CheXmask-U: Quantifying uncertainty in landmark-based anatomical segmentation for X-ray images

Published 11 Dec 2025 in cs.CV | (2512.10715v1)

Abstract: Uncertainty estimation is essential for the safe clinical deployment of medical image segmentation systems, enabling the identification of unreliable predictions and supporting human oversight. While prior work has largely focused on pixel-level uncertainty, landmark-based segmentation offers inherent topological guarantees yet remains underexplored from an uncertainty perspective. In this work, we study uncertainty estimation for anatomical landmark-based segmentation on chest X-rays. Inspired by hybrid neural network architectures that combine standard image convolutional encoders with graph-based generative decoders, and leveraging their variational latent space, we derive two complementary measures: (i) latent uncertainty, captured directly from the learned distribution parameters, and (ii) predictive uncertainty, obtained by generating multiple stochastic output predictions from latent samples. Through controlled corruption experiments we show that both uncertainty measures increase with perturbation severity, reflecting both global and local degradation. We demonstrate that these uncertainty signals can identify unreliable predictions by comparing with manual ground-truth, and support out-of-distribution detection on the CheXmask dataset. More importantly, we release CheXmask-U (huggingface.co/datasets/mcosarinsky/CheXmask-U), a large scale dataset of 657,566 chest X-ray landmark segmentations with per-node uncertainty estimates, enabling researchers to account for spatial variations in segmentation quality when using these anatomical masks. Our findings establish uncertainty estimation as a promising direction to enhance robustness and safe deployment of landmark-based anatomical segmentation methods in chest X-ray. A fully working interactive demo of the method is available at huggingface.co/spaces/matiasky/CheXmask-U and the source code at github.com/mcosarinsky/CheXmask-U.

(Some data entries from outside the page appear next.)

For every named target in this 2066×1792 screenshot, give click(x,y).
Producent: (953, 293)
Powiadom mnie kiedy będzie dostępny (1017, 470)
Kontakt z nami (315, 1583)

Abstract PDF Upgrade to Chat

Authors (4)

Summary

The paper presents a novel hybrid CNN-GNN architecture for node-wise uncertainty quantification in CXR landmark segmentation.
It rigorously validates uncertainty metrics through occlusion, noise, and OOD experiments, achieving ROC AUC up to 0.98.
CheXmask-U offers a public dataset with 657,566 annotated CXR segmentations, enabling refined clinical decision support.

Uncertainty Quantification in Landmark-Based Anatomical Segmentation for Chest X-rays

Introduction

Quantifying uncertainty in anatomical segmentation has become essential for trustworthy deployment of deep learning-based systems in medical imaging, particularly under clinically relevant conditions such as occlusion, corruption, and out-of-distribution (OOD) samples. Unlike dense pixel-based approaches, landmark-based segmentation provides topo-anatomical guarantees, but until now, fine-grained uncertainty estimation at the node (landmark) level has remained largely understudied. This paper presents a systematic framework for node-wise uncertainty estimation within landmark-based segmentation, focusing on chest X-ray (CXR) analysis using a variational hybrid CNN-GNN architecture.

HybridGNet Architecture for Landmark Segmentation

HybridGNet integrates a CNN-based encoder with a GCNN-based decoder, operating in a probabilistic VAE latent space. The primary innovation lies in using this latent space to provide two orthogonal uncertainty metrics: (i) model (epistemic) uncertainty via the learned latent variance, and (ii) predictive uncertainty via variance over Monte Carlo-sampled landmark predictions.

Figure 1: Block diagram of HybridGNet showing the extraction of a latent uncertainty $\sigma^2$ , followed by sampling-based node-wise predictive uncertainty estimation.

Landmarks are graph-represented anatomical points with a shared adjacency structure, ensuring anatomical feasibility and facilitating structured predictive modeling. The network supports skip connections from the encoder to the decoder, which were analyzed for their impact on uncertainty interpretability, especially under corruption.

Uncertainty Estimation Methodology

Latent-space uncertainty is quantified as the mean latent variance vector $\sigma^2$ —reflecting epistemic model uncertainty not explained by the training data. Predictive uncertainty is estimated by batch-wise decoding of N latent samples through the GCNN, yielding landmark sets whose per-node sample variance serves as the uncertainty metric.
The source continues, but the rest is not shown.